- _Activity_:
Verbatim copy, pictures excluded: every line from the one with "Screen dimensions: 1509x750" through the final line of the data below, and no other line.
▼
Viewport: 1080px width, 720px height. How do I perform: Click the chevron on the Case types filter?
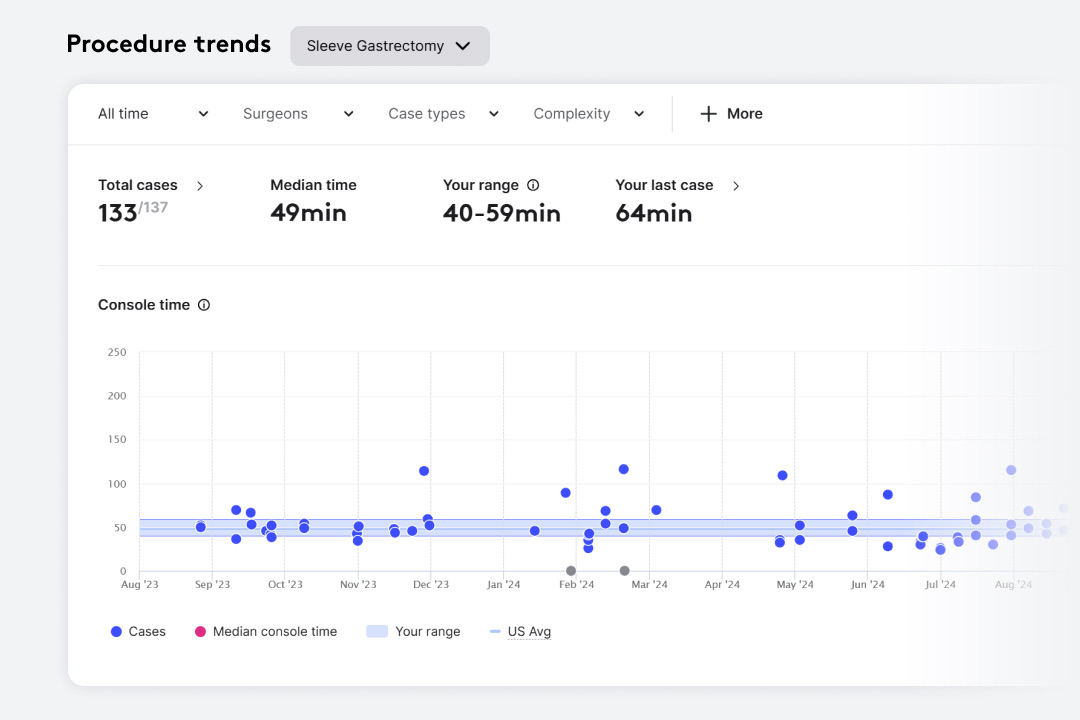point(493,114)
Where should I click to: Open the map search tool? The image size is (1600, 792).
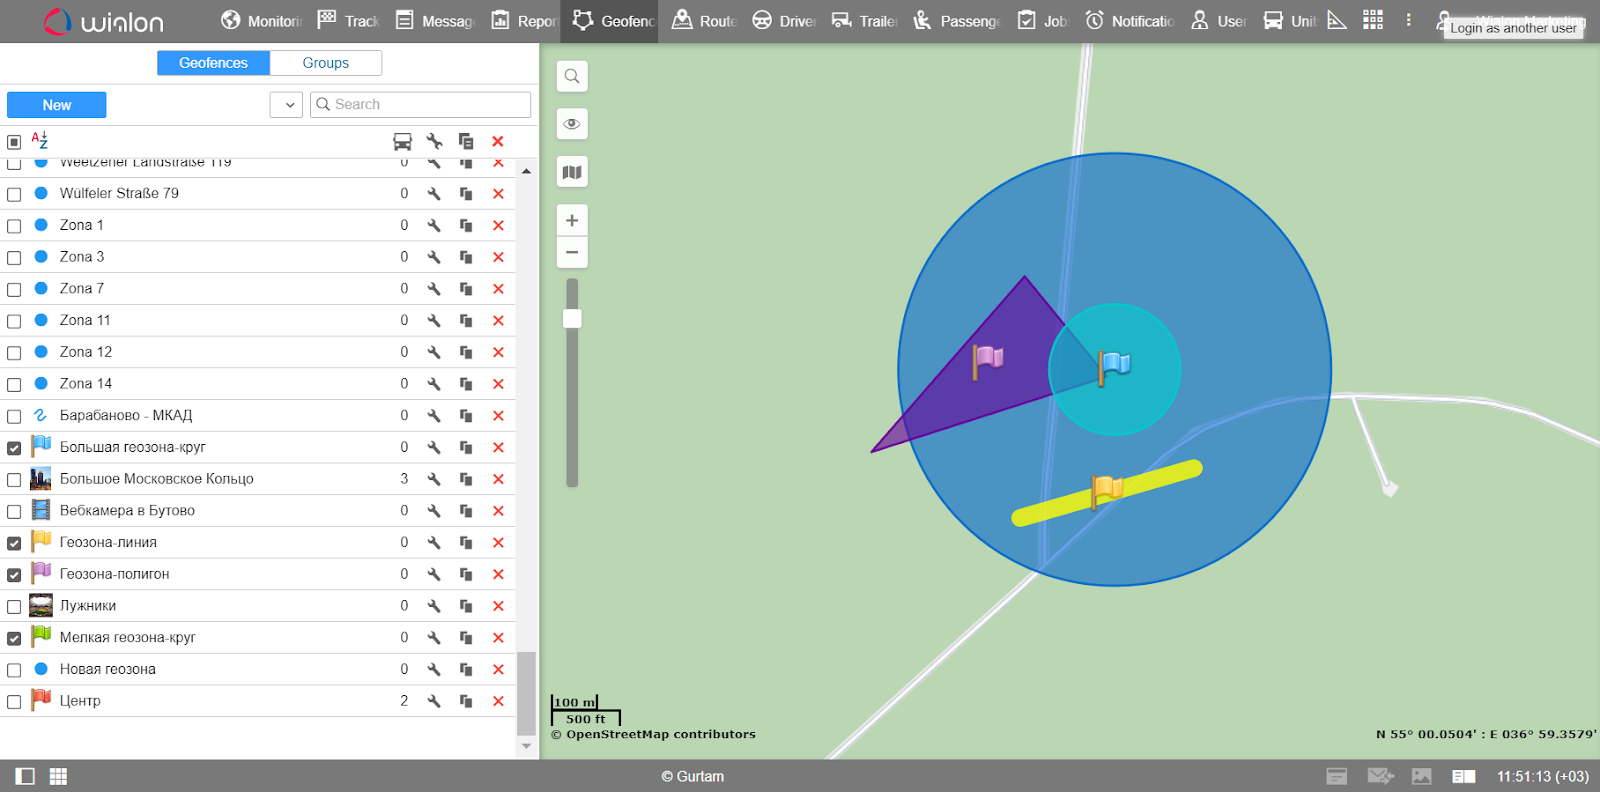[x=572, y=76]
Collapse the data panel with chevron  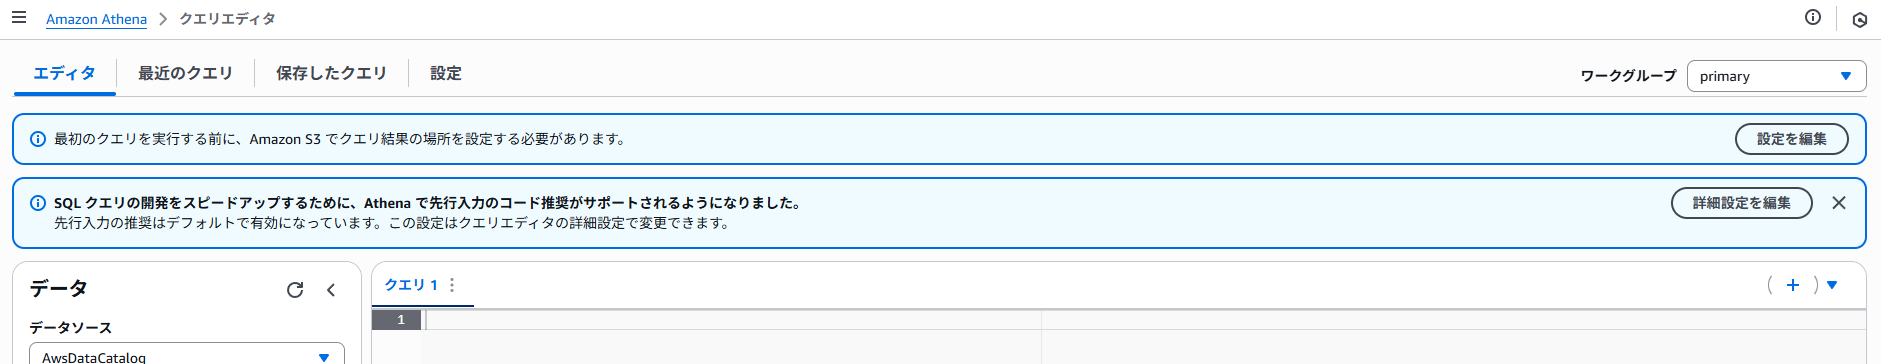[x=331, y=290]
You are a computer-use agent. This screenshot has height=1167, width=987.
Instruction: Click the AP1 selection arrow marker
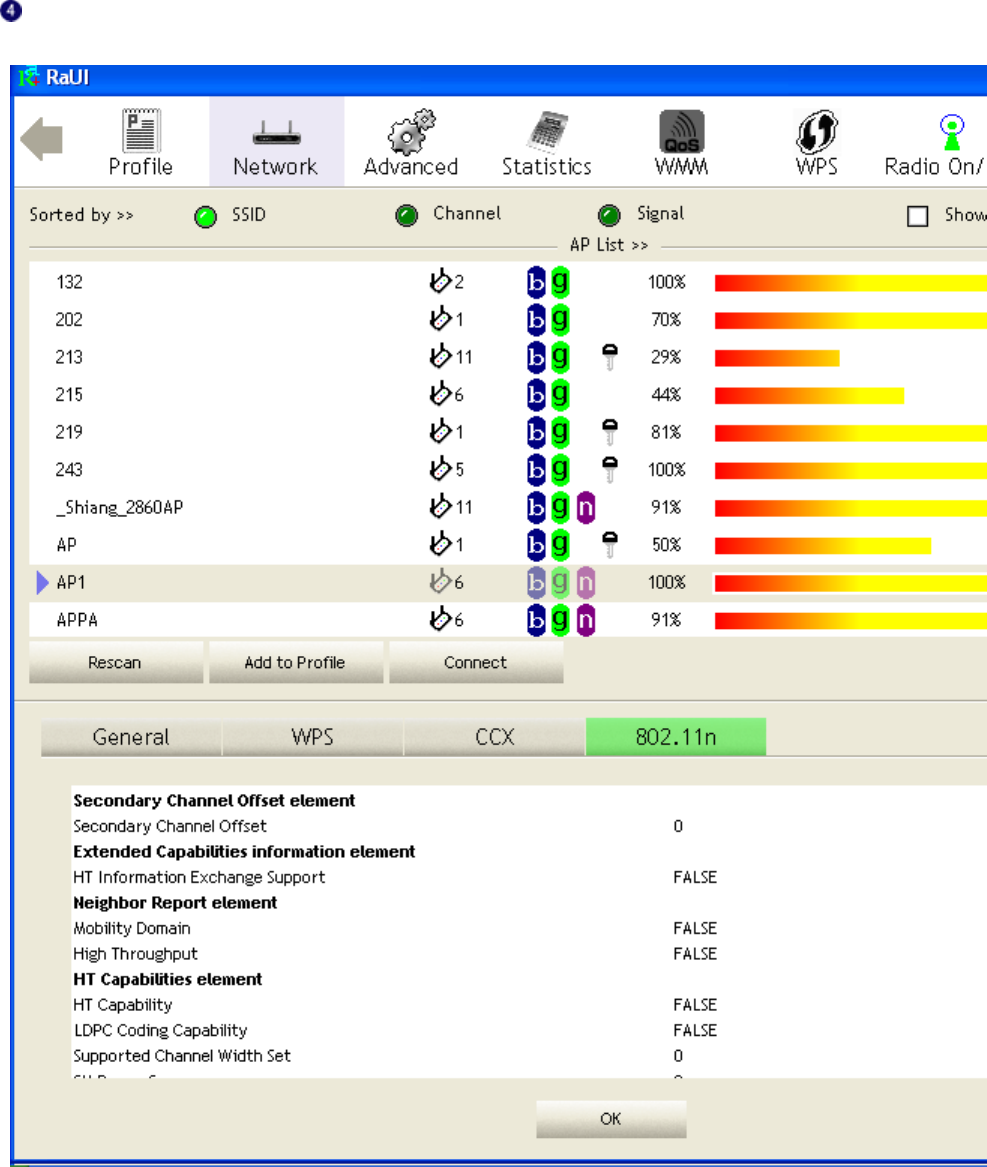[42, 583]
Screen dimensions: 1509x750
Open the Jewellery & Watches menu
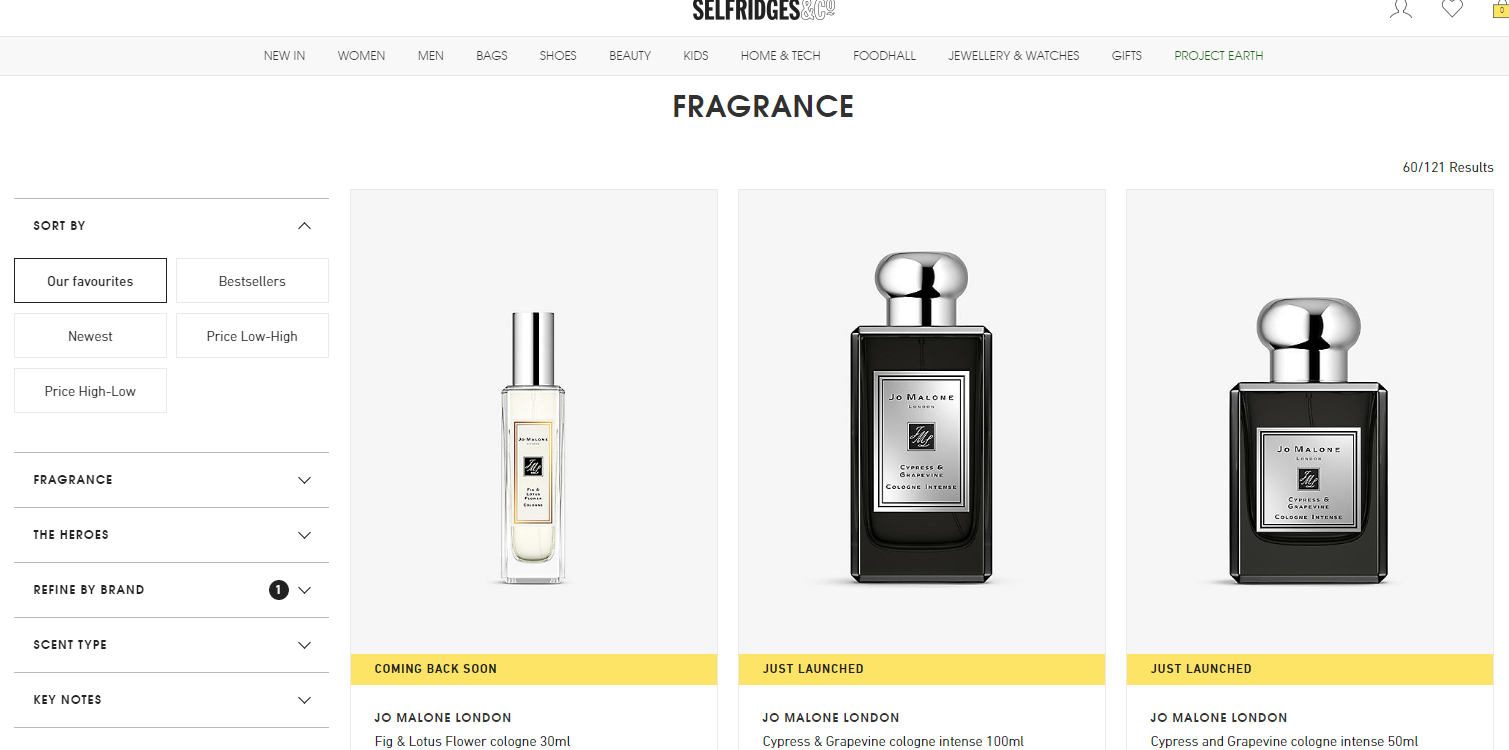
▲
- _The answer_:
Screen dimensions: 1509x750
Open the Jewellery & Watches menu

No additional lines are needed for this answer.